La Flai Cgil Basilicata e la Cgil Basilicata esprimono soddisfazione per l’operazione della Dda di Potenza che ha sgominato una organizzazione criminale dedita allo sfruttamento dei braccianti stagionali migranti in agricoltura. È inaccettabile continuare ad assistere a fatti di questo genere, con decine di uomini e donne che hanno già alle spalle storie ed esperienze terribili ridotti in schiavitù, ricattati e in condizioni disumane“.

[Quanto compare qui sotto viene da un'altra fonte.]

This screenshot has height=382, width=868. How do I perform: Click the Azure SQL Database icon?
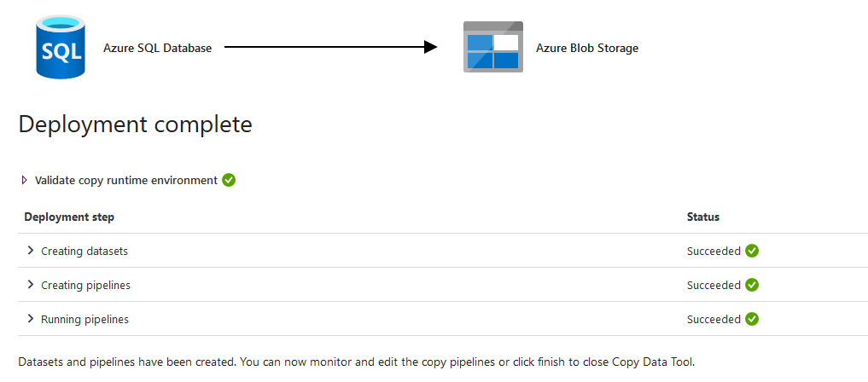(x=60, y=49)
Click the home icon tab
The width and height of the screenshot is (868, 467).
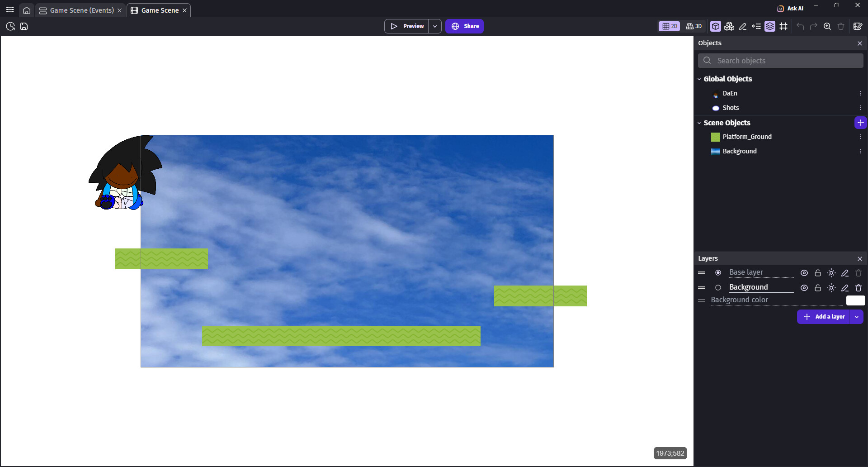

Lo affermano i segretari generali Fernando Mega (Cgil Basilicata) e Vincenzo Pellegrino (Flai Cgil Basilicata). “L’esito dell’operazione è anche frutto dell’impegno del sindacato di categoria della Cgil, che da anni è in prima linea per la lotta al caporalato collaborando con le forze dell’ordine affinché questa piaga sociale possa finalmente essere sconfitta. Le indagini in questione – proseguono – hanno riguardato prevalentemente la Val d’Agri e alcune zone del Metapontino, già attenzionate dalla Flai Cgil e oggetto di numerosi interventi degli organi preposti al controllo e alle sanzioni. Fatti di cronaca come questi mettono in evidenza quanto sia importante l’azione di prevenzione sui territori, che va rafforzata, e il rapporto diretto con i lavoratori, che adesso vanno tutelati e assistiti e a cui va restituita dignità in quanto persone innanzitutto e poi in quanto lavoratori. Come Cgil presteremo ogni tipo di assistenza necessaria alle vittime di questo ennesimo episodio di caporalato e continueremo a monitorare i territori interessati e ad incontrare i lavoratori agricoli migranti offrendo loro assistenza linguistica, legale e mediazione culturale“.

Per Mega e Pellegrino l’episodio pone anche un’altra questione: “Il cosiddetto Decreto Flussi per l’ingresso di lavoratrici e lavoratori stranieri oltre ad essere palesemente inefficace continua a produrre irregolarità e ingiustizie. Non è mai stato uno strumento per garantire ingressi legali e sicuri perché si basa sull’incrocio tra domanda e offerta di lavoro a distanza”.

Negli ultimi anni sono state introdotte alcune modifiche positive che però non sono sufficienti a superare i ritardi cronici, la mancanza di trasparenza e l’opacità dei meccanismi di intermediazione che continuano a lasciare migliaia di persone nelle mani di sfruttatori e soggetti senza scrupoli, come dimostrato dagli arresti di oggi.